A carnival of comic heavyweights will take to the Knitting Factory’s main stage in downtown Manhattan at “Up We Stand.” Demetri Martin, the wry, shaggy-haired comedian will be performing, as will Lewis Black of Comedy Central’s “The Daily Show with Jon Stewart” and the soft-spoken Todd Barry, among others.
The show was put together by Rob Kutner, Eric Drysdale and Dan Powell — two writers and a producer for “The Daily Show.”
“Eric and Dan are very big machers in the New York comedy scene — with Jewish and non-Jewish comedians,” Kutner said.
Kutner first began raising support for Atzum last year, when he and his wife hosted a fundraiser through the Shtibl Minyan, the liberal prayer group Kutner co-founded in Los Angeles when he was a writer on HBO’s “Dennis Miller Live.” (The Shtibl Minyan garnered attention when it picketed the Democratic National Convention in 2000, accusing the party of compromising on a host of liberal issues.)
It was friends from the minyan, Rob and Lamelle Ryman, who first told Kutner about Atzum, which he says does not contradict his left-leaning politics. It is the kind of charity he can support, he said, describing it as “apolitical”
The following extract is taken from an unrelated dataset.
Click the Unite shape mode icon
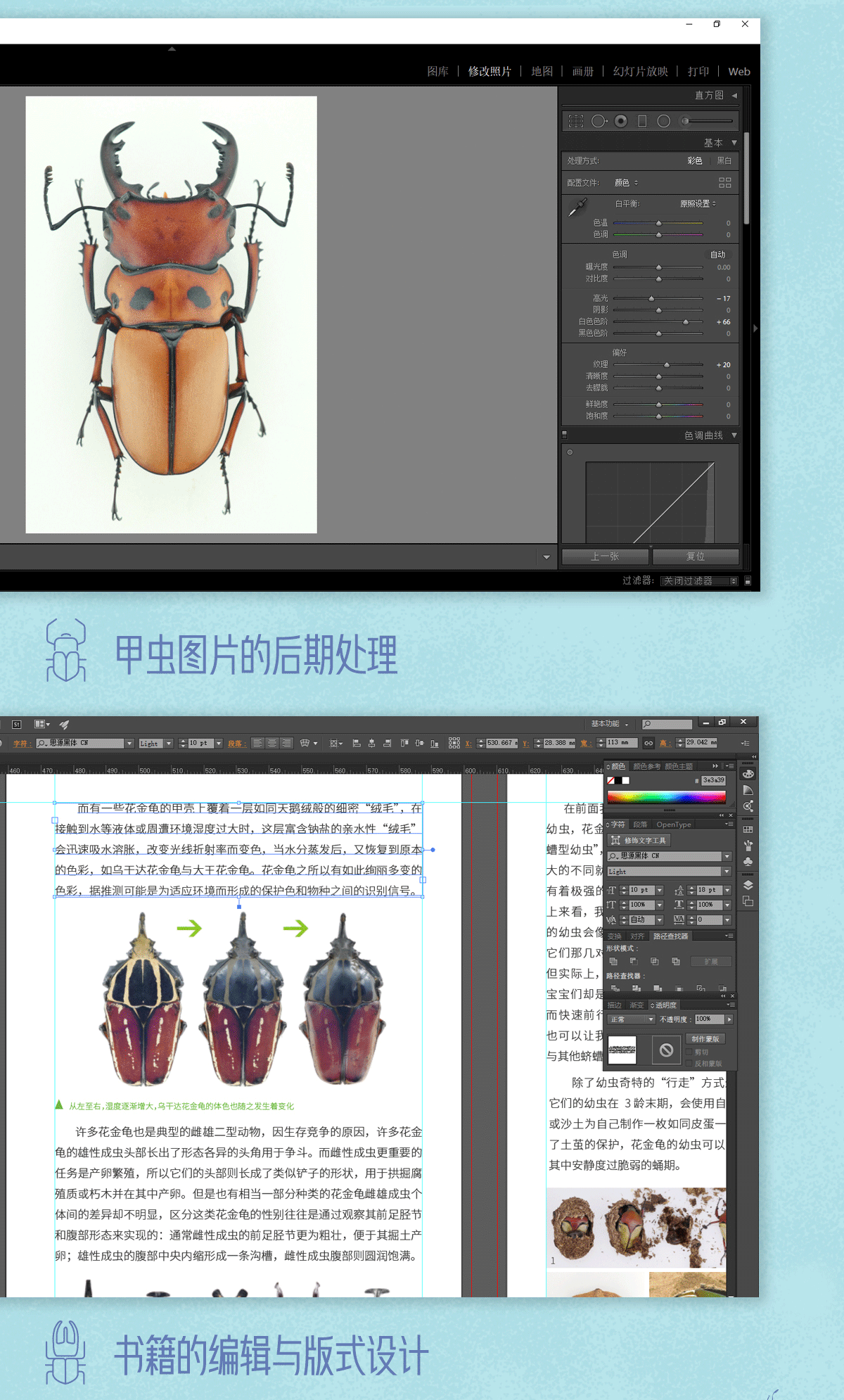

Last year’s fundraiser raised $25,000 for Atzum; he’s hoping to repeat that success next week.
In some ways. Atzum is a charity of forgotten causes. While many charities have sprung up in recent years to help victims of terror living in Israel, Atzum takes on the less-well-known victims of terror: those hurt in terror attacks before the intifada started, when shootings or bombings by rogue terrorist organizations were notorious but not nearly as commonplace as they are today.
“None of the people [who were attacked by terrorists] before September 2000 are eligible for” government help, said Rabbi Levi Lauer, the American-born founder of Atzum. “Nobody whose family members were hurt before September 28, 2000, is eligible.”
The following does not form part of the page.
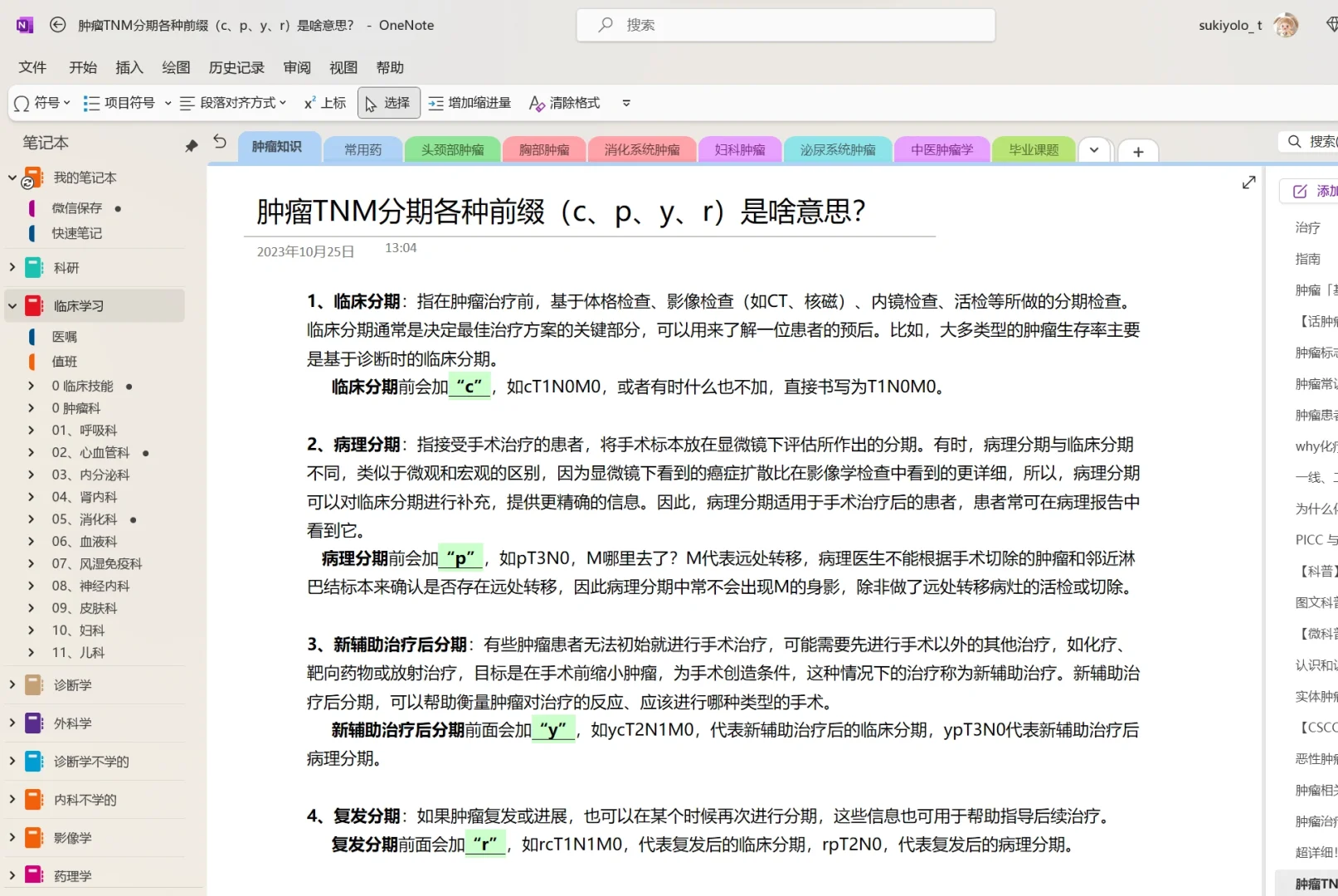
Task: Switch to the 常用药 section tab
Action: 362,149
Roberta Bernstein, a New York-born social worker, is Atzum’s lone crusader for these victims of terror. At her home in Jerusalem, Bernstein sifts through referrals made to her by government agencies and tries to do everything possible to help these victims.
Bernstein discovered a musical arranger suffering from severe depression after his daughter was killed in a 1995 terrorist attack; he had quit his job, divorced his wife and spent his days in a small room submerged in the fog of depression. When the musician’s other daughter was injured in a terrorist attack in the recent intifada, the man became suicidal. “He was staring at this one bare wall” in his apartment, Bernstein said.
But no government agency could help the musician; he was not designated a victim of terror, so he was referred him to Atzum; Bernstein took up his case.
Atzum bought the musician an elaborate computer with state-of-the-art music software. He began composing again. “He said, ‘I realize the only thing to save my life is music,’” Bernstein said, referring to a letter the man had written to Atzum to express his gratitude.
“It’s giving him an income,” Bernstein said. “He’s returning slowly but surely.”
But pre-intifada terror victims are only a part of Atzum’s mission. Atzum keeps an eye on the handful of aging righteous gentiles — most of whom hail from the former Soviet Union — who saved Jews during the Holocaust and subsequently made their home in Israel.
“They get a generous grant from the government — about 6,000 shekels a month [about $1,350] — so they’re not starving,” Lauer said. But not all of their needs are provided for. “Many of them lack really good dentures or hearing aids. Some of them live in fourth-floor walkups and need home assistance. Some suffer serious memory loss. … [These people who] in the bravest way saved our bubbes and zaydes, whatever they ask for shouldn’t be too much.”
A second social worker, Nomi Roth Elbert, works with these righteous gentiles, assisting with their medical, financial and household needs.
Atzum also advocates for foreign workers in Israel — many of whom are fired from their jobs, then shipped home, after being injured — and they’re starting to combat Israel’s illegal sex trafficking.
Elbert, Lauer and Bernstein have been steadfast in raising money from donors in the United States. Last year, they enlisted a crew of eight San Francisco synagogues to convince their congregants to forgo their Starbucks coffee for one day and contribute the money saved to Atzum. They raised thousands of dollars.
Unlike some charities that have developed in the wake of the intifada, Atzum remains politically neutral.
“I was very inspired by it,” said Kutner. Raising money for Atzum in a real way “ameliorates the pain of those who have to live with it every day.”